** INFORMATION SUPPLIED follows **

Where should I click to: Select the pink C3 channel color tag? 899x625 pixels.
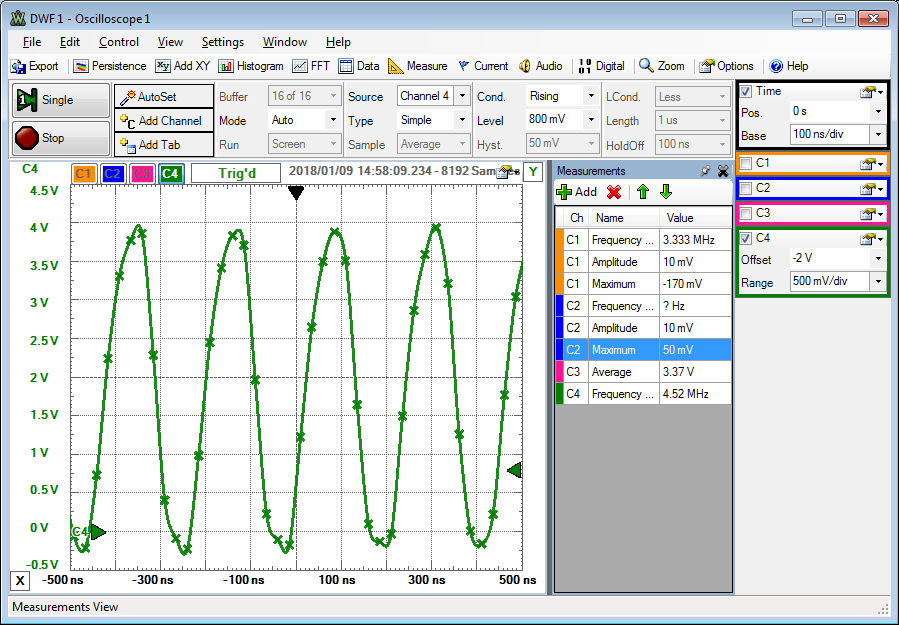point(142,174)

** End of INFORMATION SUPPLIED **
** INFORMATION SUPPLIED follows **

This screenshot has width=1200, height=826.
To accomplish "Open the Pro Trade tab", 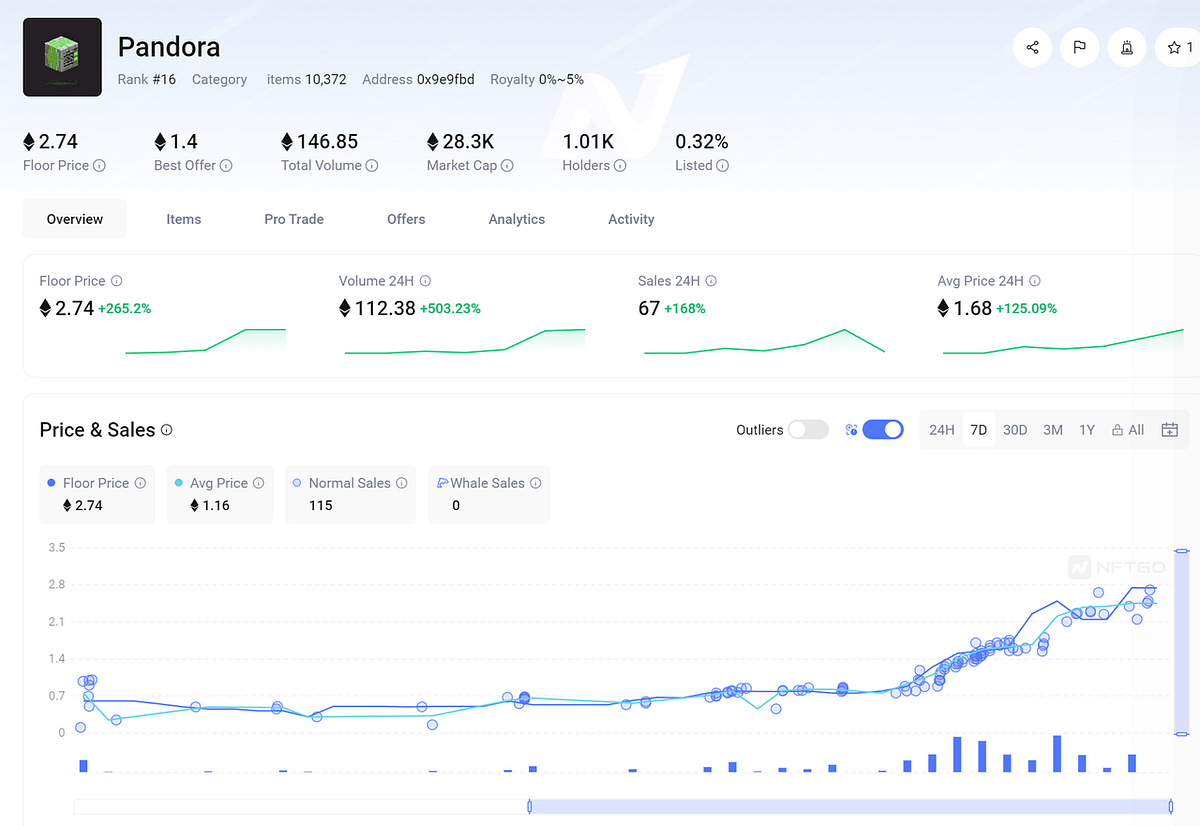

** End of INFORMATION SUPPLIED **
** INFORMATION SUPPLIED follows **

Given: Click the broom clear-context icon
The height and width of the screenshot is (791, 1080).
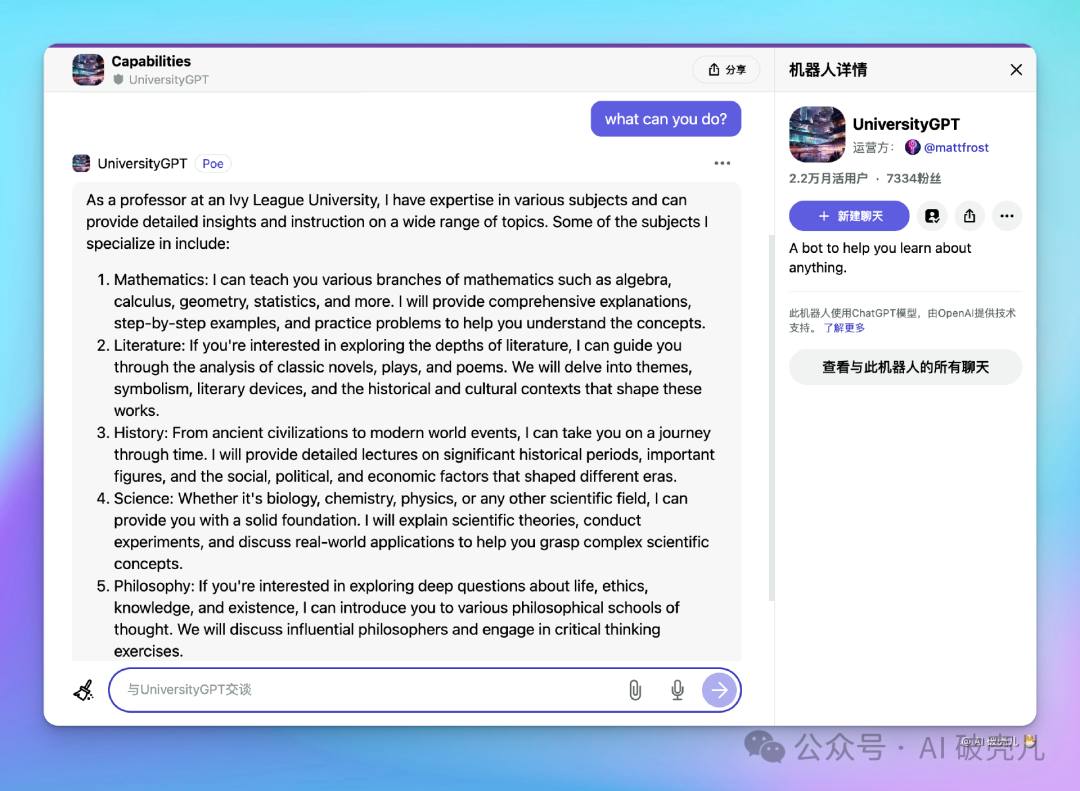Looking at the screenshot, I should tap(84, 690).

** End of INFORMATION SUPPLIED **

Begin at the line in the entries above that has "This screenshot has width=1200, height=826.", stop after the line that has "the Pro Trade", and output exactly those lines without pictures.

▶ [EXERCISE ANSWER]:
This screenshot has width=1200, height=826.
To accomplish "Open the Pro Trade tab", 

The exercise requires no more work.